The temporary easement to reporting outstanding payments at 150 days, rather than 90, only ever applied to payment failures that were material because they were outstanding for a certain period – providers should continue to report all and any other payment failures as set out in the codes of practice 5 and 6 via the Maintaining Contributions Portal.

Enforcement - chair’s statements and failure to prepare audited accounts

We will revert to reviewing chairs’ statements submitted on and after 1 October 2020 as usual (unless we specifically notify you otherwise). Any chair’s statements we receive before 30 September 2020 (including in relation to master trusts) will be returned unread, so this absence of comment should not be taken as any indication that the statement in question complies with the requirements.

Please note that the legislation on chair’s statements does not give TPR any discretion about imposing fines where we are notified, or form the view, that the trustees have not prepared a compliant chair’s statement on time.

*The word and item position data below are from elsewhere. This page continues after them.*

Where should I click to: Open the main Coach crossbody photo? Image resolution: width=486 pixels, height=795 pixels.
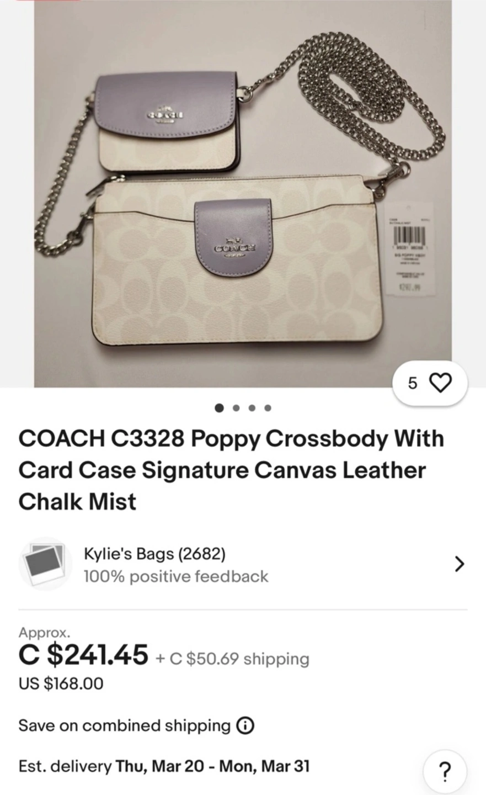pos(243,193)
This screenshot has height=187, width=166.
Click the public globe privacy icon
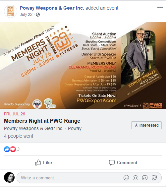click(38, 15)
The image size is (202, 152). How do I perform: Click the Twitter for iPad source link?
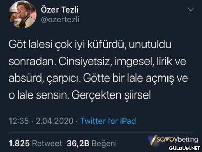tap(108, 121)
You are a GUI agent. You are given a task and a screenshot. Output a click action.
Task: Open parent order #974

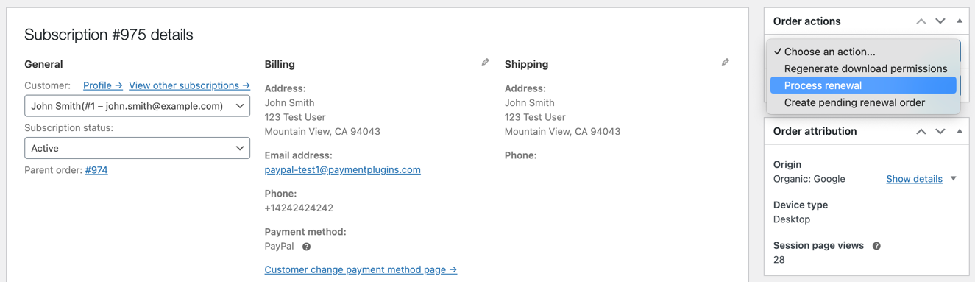coord(96,170)
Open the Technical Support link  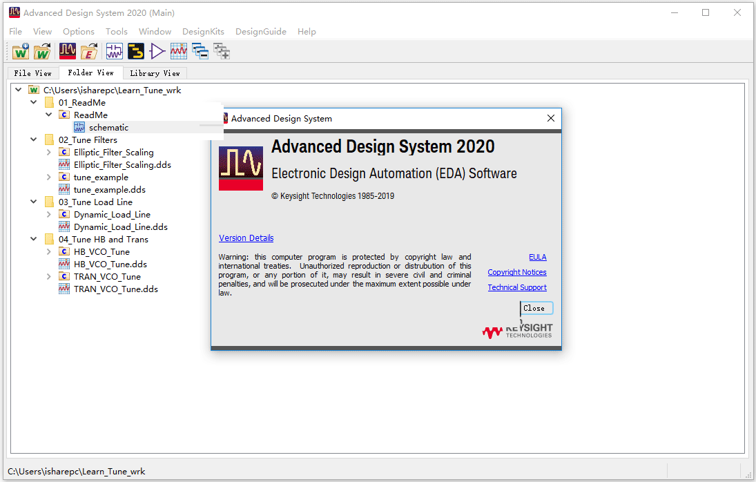[x=516, y=287]
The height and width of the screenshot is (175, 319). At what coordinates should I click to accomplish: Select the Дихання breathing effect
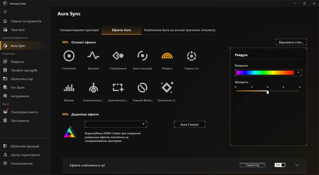tap(94, 56)
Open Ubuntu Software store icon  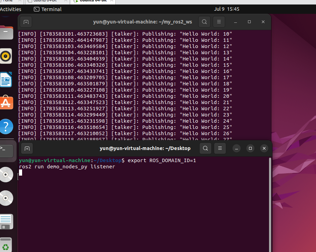coord(6,103)
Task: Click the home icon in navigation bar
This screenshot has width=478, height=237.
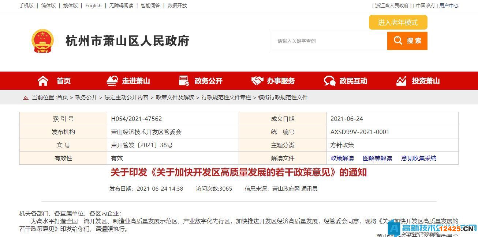Action: point(43,81)
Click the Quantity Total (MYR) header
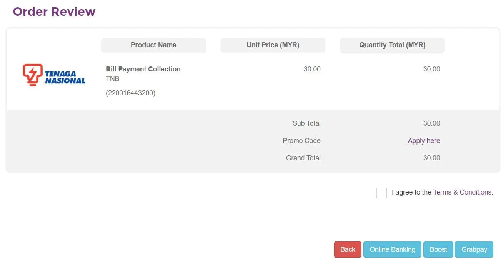This screenshot has height=266, width=503. [392, 45]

In light of this, we will not be publishing details of chair’s statement fines in the penalties section of our website at the time of the next C&E bulletin. We will revisit this decision for future issues as the situation develops and may revert to our usual approach in situations where we feel it is appropriate. 

Please note that our normal approach to enforcement in relation to late preparation of audited accounts will resume from 1 October. 

Enforcement - investment governance

We do not expect to take regulatory action if a review of a statement of investment principles (or statement in relation to any default arrangement) is not delayed beyond 30 September 2020.  From 1 October 2020 our normal approach to enforcement will resume.

Schemes in Relationship Supervision

We scaled down our relationship supervision programme throughout the pandemic to allow us to focus our efforts on supporting schemes and employers experiencing financial distress.

The pensions landscape has shifted since March 2020, and we are refocusing our supervisory regime accordingly. As the schemes we currently supervise are all at different points on our supervisory cycle, we will contact them individually to determine the next steps. If you have immediate concerns due to the ongoing situation, please contact your named supervisor to discuss.

Other schemes

We will continue to take a risk-based approach in our regulatory activity, reviewing and assessing incoming requests against a range of risk indicators.